-Carnicero, como mi papá.
Es lo que siempre respondía cuando de niño me preguntaban qué quería ser de mayor. No cabía otra respuesta. El padre de mi padre había sido carnicero, al igual que lo había sido su padre. Tres generaciones de una carnicería que un día sería mía como él no se cansaba de repetirme. Por lo visto mi destino estaba escrito incluso antes de nacer.
Recuerdo perfectamente la primera vez que entré en la tienda. Tenía cuatro años y ya era lo suficientemente mayor para conocer el lugar que nos proporcionaba el sustento y que un día heredaría. Mi madre se había opuesto, diciendo que no era lugar para un niño, así que mi padre aprovechó un día que ella estaba visitando a la abuela para llevarme. Nunca olvidaré el horror de esos trozos de carne sanguinolentos, el olor nauseabundo de las vísceras, los cuchillos manchados… Me puse a llorar y vomité a los pies de mi padre. Ese día recibí mi primera bofetada, la primera de las muchas con las que mi padre me enseñaría a ser un hombre.
En los años posteriores mi padre me entrenó en el negocio. Con orgullo me explicaba cómo tener los cuchillos más afilados del pueblo, a distinguir las piezas buenas de las malas, a preparar embutidos de todo tipo y que no me engañaran los proveedores. Yo aprendí a controlar mi asco, a disimular mi odio, porque cada día que pasaba tenía más claro que nunca me quedaría en esa carnicería, ni siquiera en ese pueblo aburrido y chismoso. Les aseguro que no es el mejor lugar si los gustos sexuales de uno no son los de un verdadero hombre.
Cuando cumplí los 16 años, decidí confrontar a mi padre. Esa noche, con un par de whiskys para infundirme valor, le dije la verdad. Que no quería ser carnicero, que lo que yo deseaba era irme a la ciudad para ser actor. Mi padre se levantó despacio del sofá, se acercó a mí y me dijo:
- ¿Actor? Eso es de maricones.
- Eso es lo que soy, papá - le contesté.
La bofetada restalló en mi mejilla antes de que me diera cuenta y me tiró al suelo. Después cogió el cinturón y empezó a golpearme por todas partes mientras gritaba:
- ¡Tu harás y serás lo que yo te diga!
Si mi madre no hubiera aparecido en ese momento y se hubiese echado sobre mí, a buen seguro que nadie habría continuado la tradición familiar. Estuve una semana sin salir de casa hasta que las huellas desaparecieron, no fuera que los vecinos empezaran a murmurar. Después de aquello, le dije a mi padre que tenía razón y ya no volvimos a hablar del tema. Todos los días pasaba doce horas en la tienda, trabajando sin descanso, hasta que realmente llegué a ser mejor que él.
Cuando cumplí los 18, mi padre me dijo que tenía un regalo especial: los papeles del negocio. Yo le abracé y le di las gracias. Ese mismo fin de semana vendí la carnicería, dejé un sobre con la mayor parte del dinero a mi madre y con lo que me quedó compre un billete de tren a la ciudad. Nunca más volví a hablar con mi padre.
Pasaron los años. Yo hablaba por teléfono con mi madre de vez en cuando para ver cómo iba todo, que por supuesto era mal. Mi padre se pasaba el día en el bar bebiendo, no sé si para olvidar o para no escuchar los rumores en el pueblo. Cuando volvía a casa, se acostaba sin decir una palabra. Nunca compró nada en la nueva carnicería.
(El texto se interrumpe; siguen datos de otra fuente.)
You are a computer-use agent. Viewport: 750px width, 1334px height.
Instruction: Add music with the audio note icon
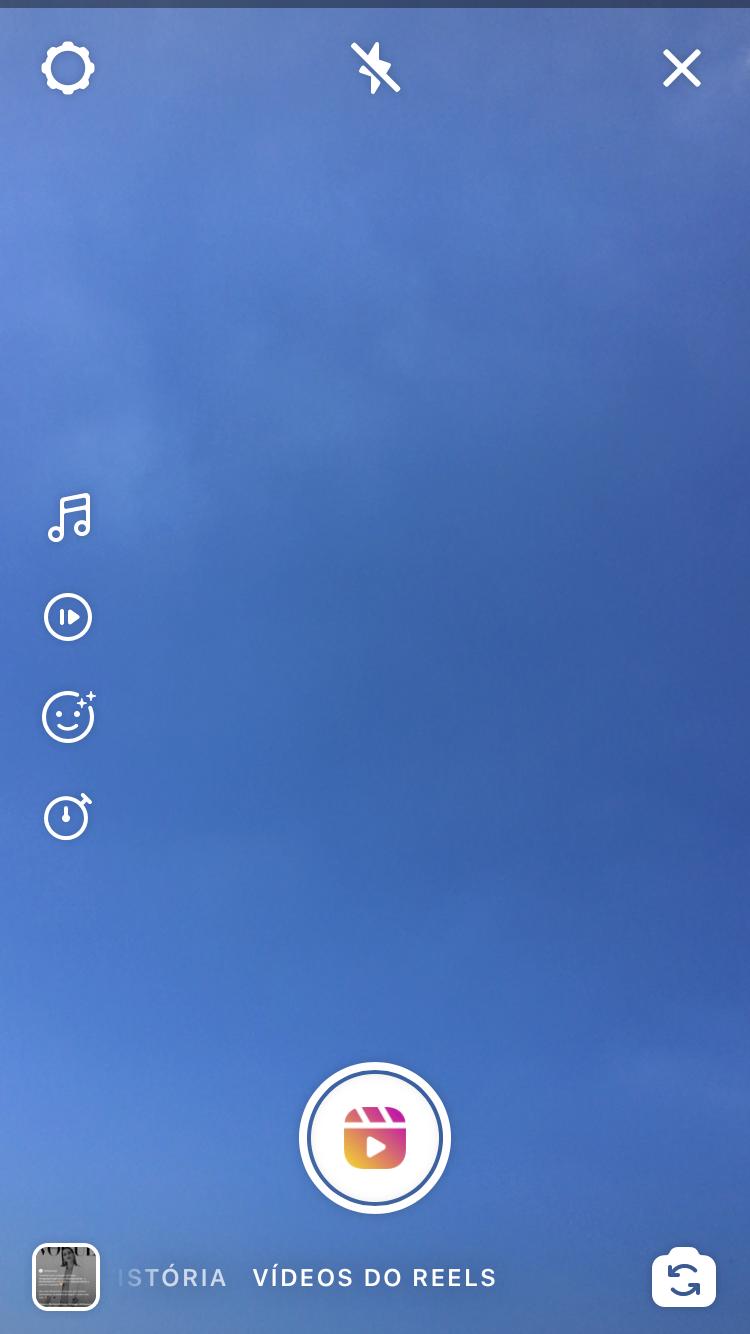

Un día mi madre llamó. Mi padre había sufrido un infarto y estaba agonizando en el hospital. No fui a verle. Sólo volví al pueblo para el funeral. Lo observé todo desde la distancia. El cura hablaba de lo buen padre y esposo que había sido al escaso auditorio formado por cuatro borrachos compañeros de afición y mi madre. Cuando se fueron todos me acerqué a la tumba. No llevé flores, preferí dejar sobre la lápida una libra de ternera de primera. Sé que a él le habría encantado.
Mientras me alejaba sonreí al pensar que es cierto eso que dicen: “A menudo encontramos nuestro destino por los caminos que tomamos para evitarlo…”.